The bulk of the elements included in our MPRA library were variants in strong LD within PD GWAS loci. For the majority of these loci, the GWAS tag SNP was not identified to be located within a regulatory element. This is consistent with previous studies exploring the regulatory potential of tag SNPs vs. those in LD11, and highlights the need for functional assays (e.g. MPRA) prior to downstream analyses. Furthermore, for several loci we identified multiple regulatory variants within a locus, consistent with recent findings from Abell et al. 23,24. The presence of multiple regulatory variants within a single risk-locus opens the possibility that the risk is due to the combined effects of changes within two or more control elements. For example, the PD GWAS meta-analysis that identified the locus tagged by rs578918593 also identified rs4954162 as a potential tag-SNP, but it did not pass the final quality control. Both rs57891859 and rs4954162, and 52 SNPs in LD with either one or both of these SNPs, were included in our MPRA. We found that neither of these tag SNPs acted as enhancers in HEK293 cells. However, two SNPs (rs3739034 and rs16830920) in linkage act as allele-specific enhancers. rs16830920 is rare (MAF < 0.01) and thus we could not check for eQTL targets for this SNP. However, we identified a number of putative target genes for rs3739034, including CCNT2 and TMEM163. This not only adds to previous association studies that have highlighted these genes as likely targets of this locus3,53,54, but also highlights a potential enhancer SNP within the locus that may drive the observed association. Of note, the reference allele at rs3739034 is acting as the enhancer, with the presence of the alternate allele weakening enhancer activity. This is consistent with the finding that the alternate allele disrupts binding of a number of GATA transcription factors, thus providing a potential mechanism through which weakening of the enhancer activity likely occurs. Future functional studies (i.e., CRISPR substitution) will be important to determine the synergistic effects of rs3739034 and rs16830920, and to advance our understanding of loci with multiple regulatory elements.

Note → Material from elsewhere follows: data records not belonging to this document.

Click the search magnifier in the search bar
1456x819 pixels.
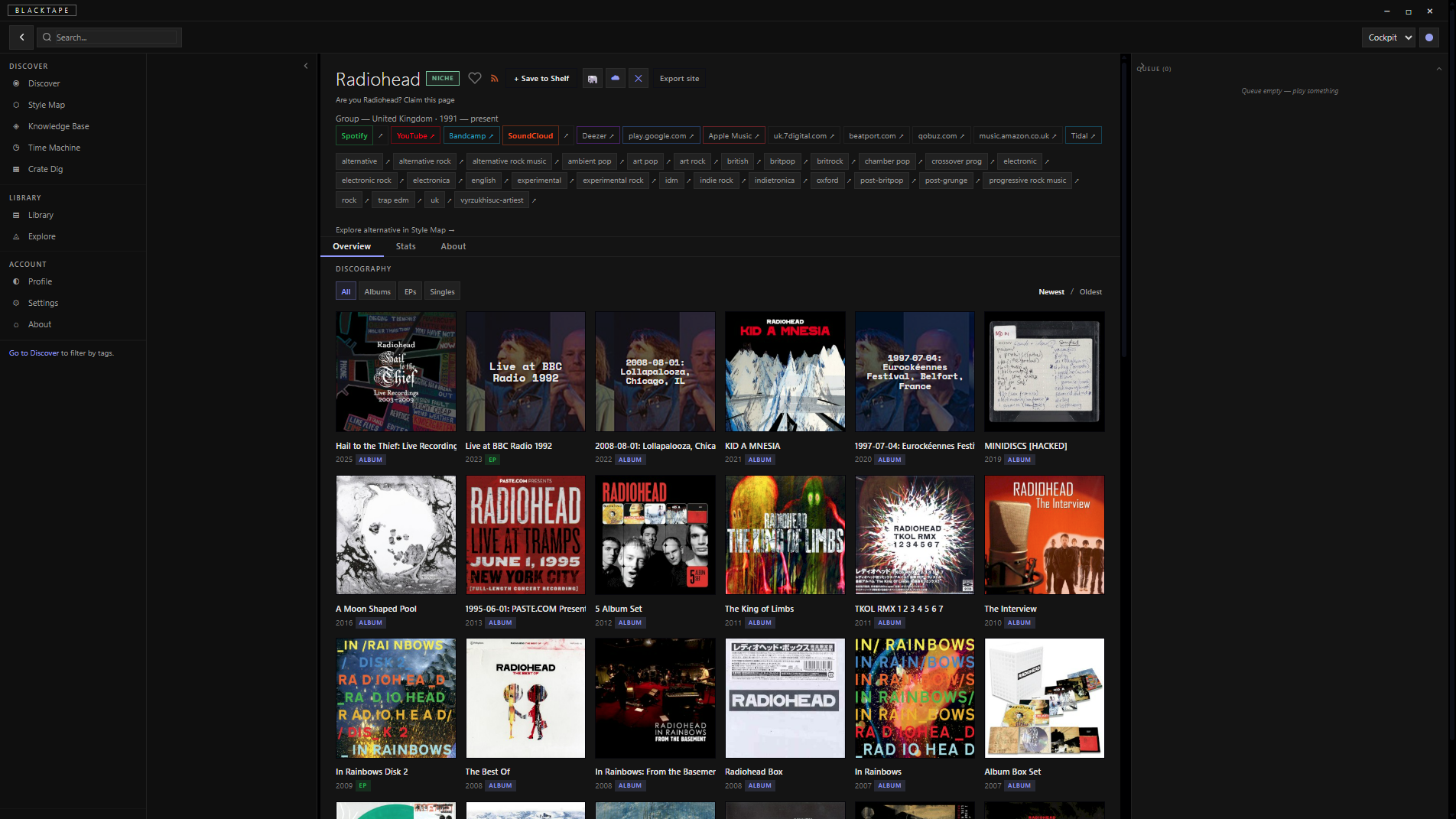(x=47, y=37)

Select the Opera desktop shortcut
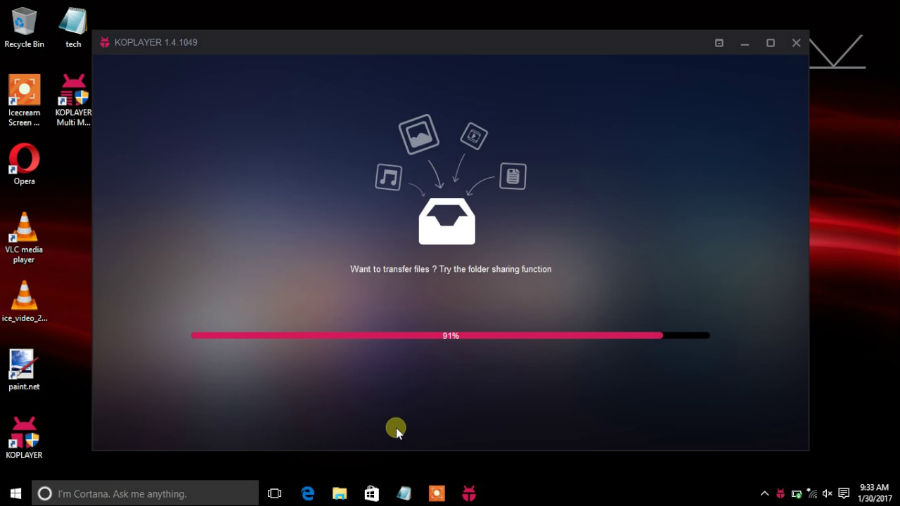[24, 163]
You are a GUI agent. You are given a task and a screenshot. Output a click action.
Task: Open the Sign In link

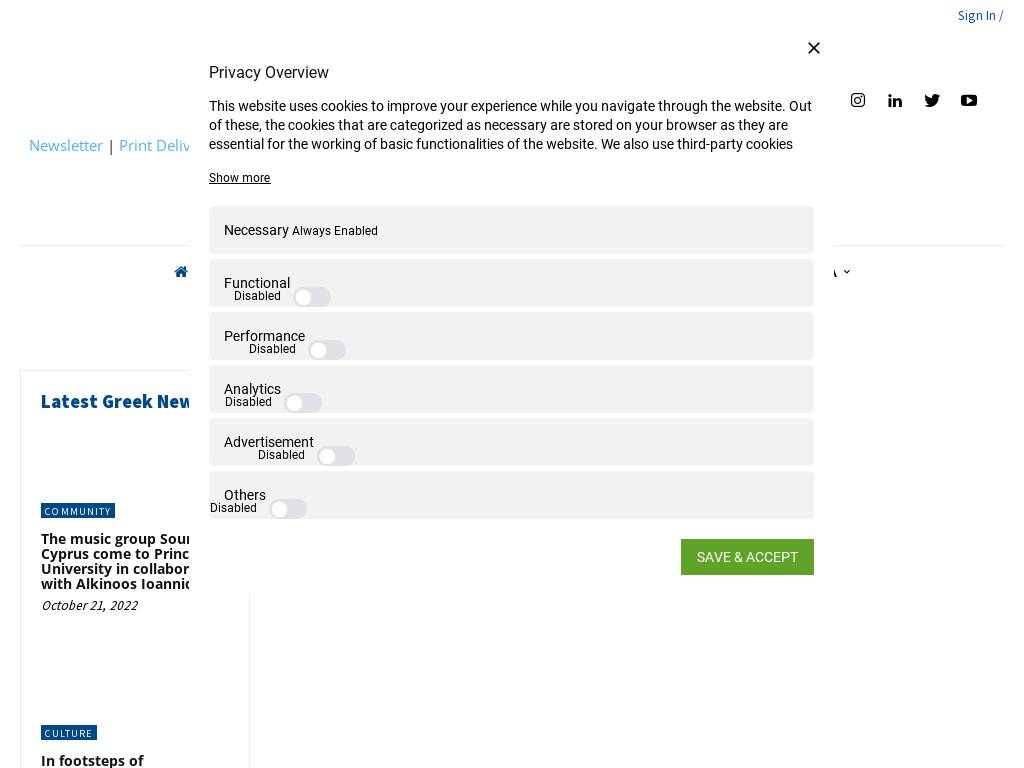(x=976, y=15)
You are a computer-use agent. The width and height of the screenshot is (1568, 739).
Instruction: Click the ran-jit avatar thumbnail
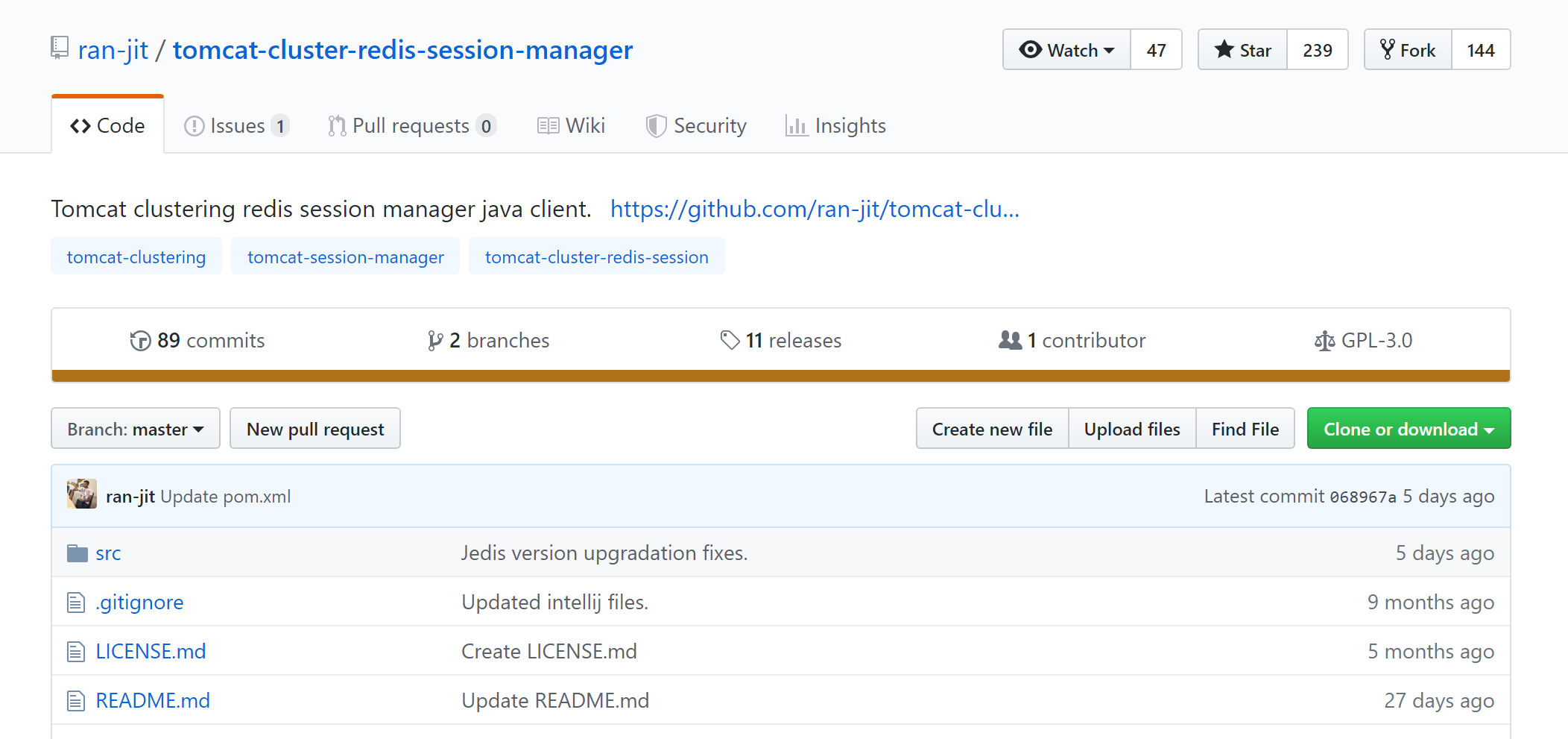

Beyond elucidating the regulatory activity of disease-associated variants, characterising the gene targets of these variants is key for understanding the overarching gene regulatory network, and for identifying potential therapeutic targets. We identified both proximal and distal putative gene targets for the regulatory variants (Fig. 4) using an approach that integrates Hi-C spatial data with gene expression eQTL data. A high proportion (133 of 138) of the MPRA enhancer variants were identified as spatial-eQTLs, indicating that the vast majority of these regulatory variants are impacting the expression of at least one gene.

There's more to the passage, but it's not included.